Extracted information =
* * * * * * * * *

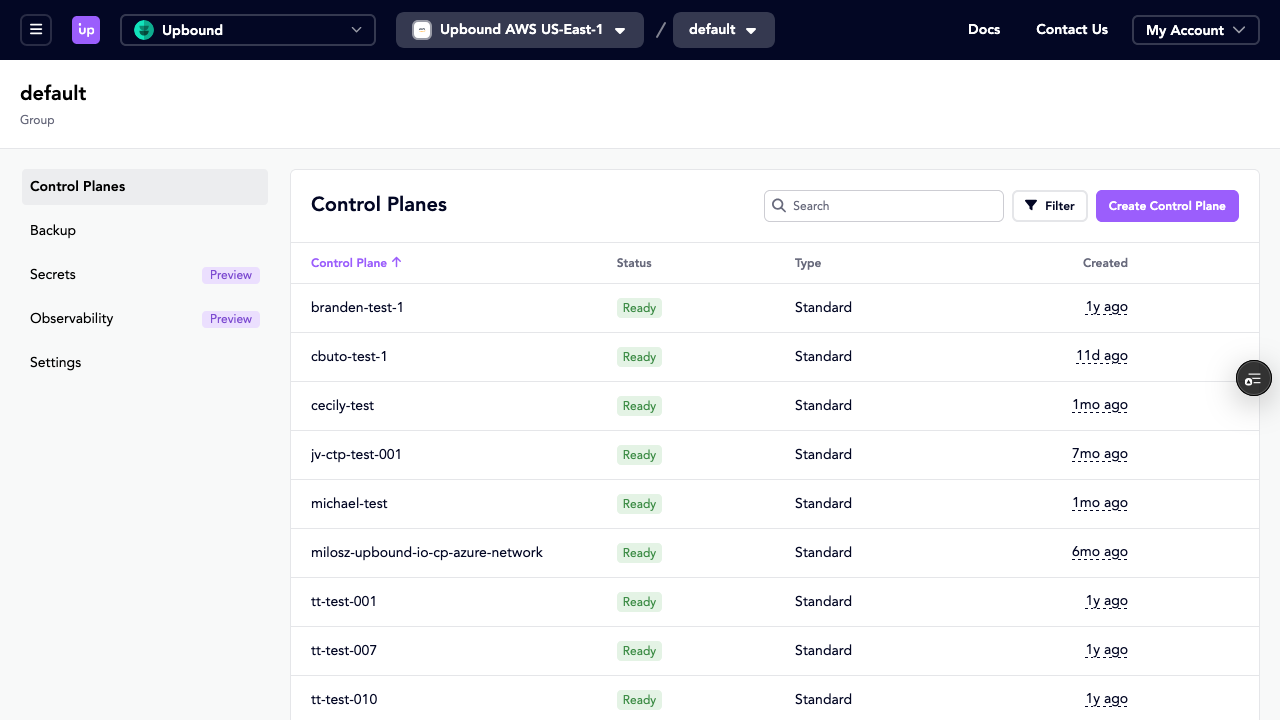Screen dimensions: 1280x720
Task: Toggle the sort arrow on Control Plane column
Action: pos(396,262)
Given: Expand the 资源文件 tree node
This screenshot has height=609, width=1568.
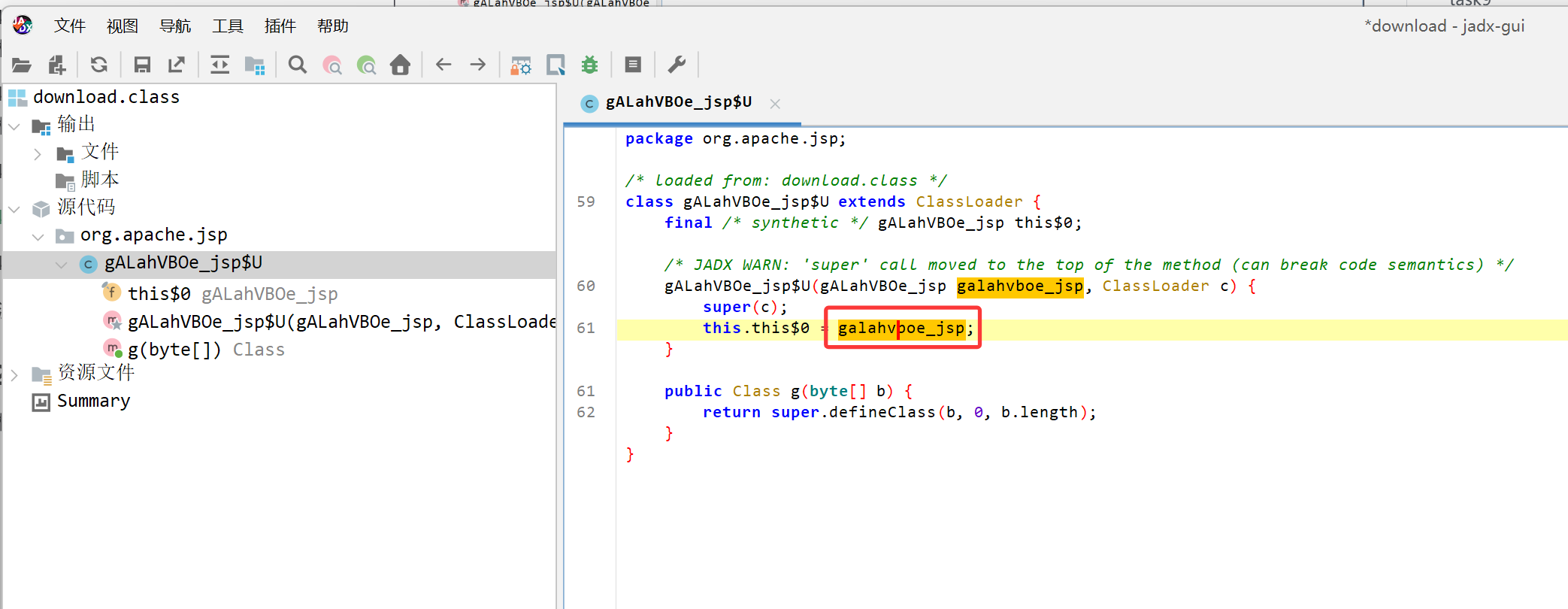Looking at the screenshot, I should tap(14, 374).
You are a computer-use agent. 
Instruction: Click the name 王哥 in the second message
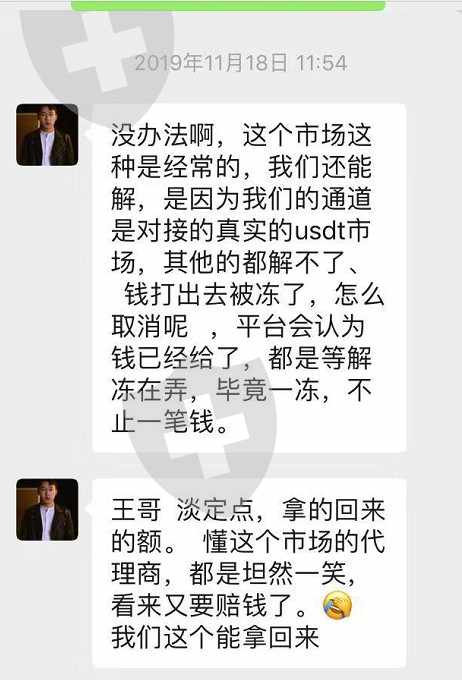click(136, 510)
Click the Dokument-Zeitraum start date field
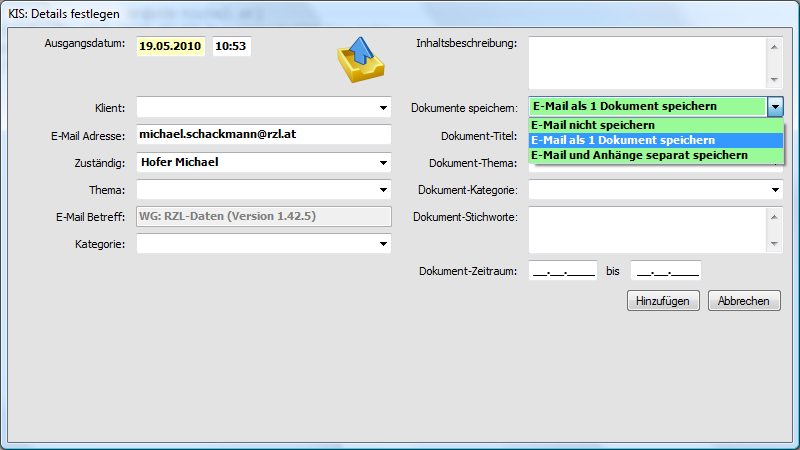The height and width of the screenshot is (450, 800). (x=563, y=270)
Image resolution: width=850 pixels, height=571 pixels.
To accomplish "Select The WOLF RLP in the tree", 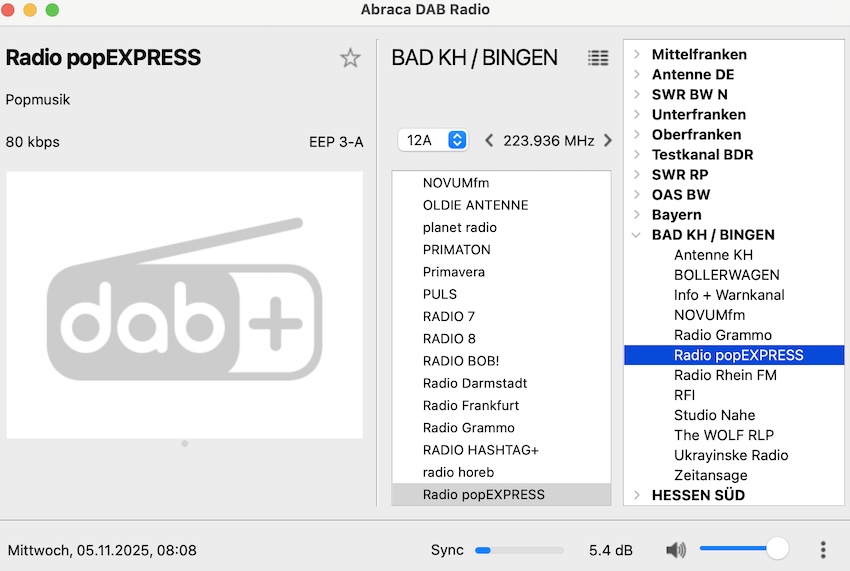I will (724, 435).
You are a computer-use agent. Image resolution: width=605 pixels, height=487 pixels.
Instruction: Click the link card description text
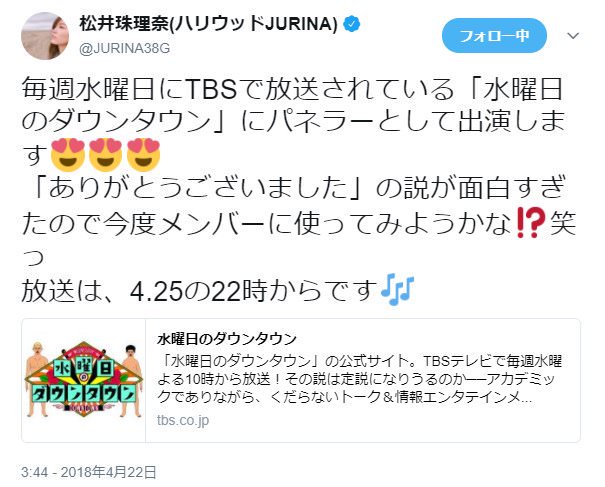tap(360, 379)
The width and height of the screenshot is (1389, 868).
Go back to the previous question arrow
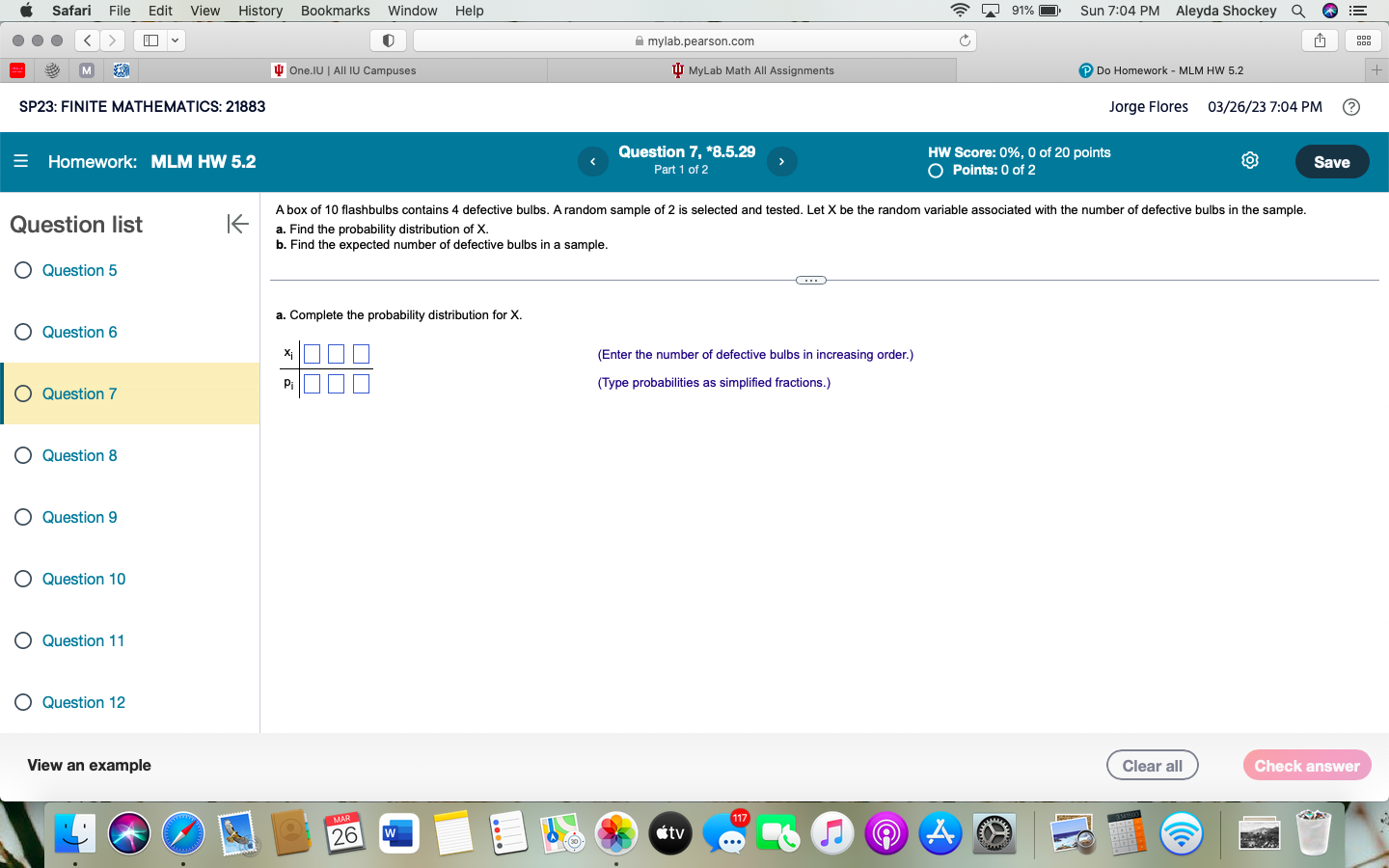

* * * * * * * * *

Beginning with the line where "Instruction: Click the link" appears, reproduce every remaining line of the listing above, the last one included, but none of the pictures.

Instruction: Click the link card description text
tap(360, 379)
The width and height of the screenshot is (1389, 868).
Go back to the previous question arrow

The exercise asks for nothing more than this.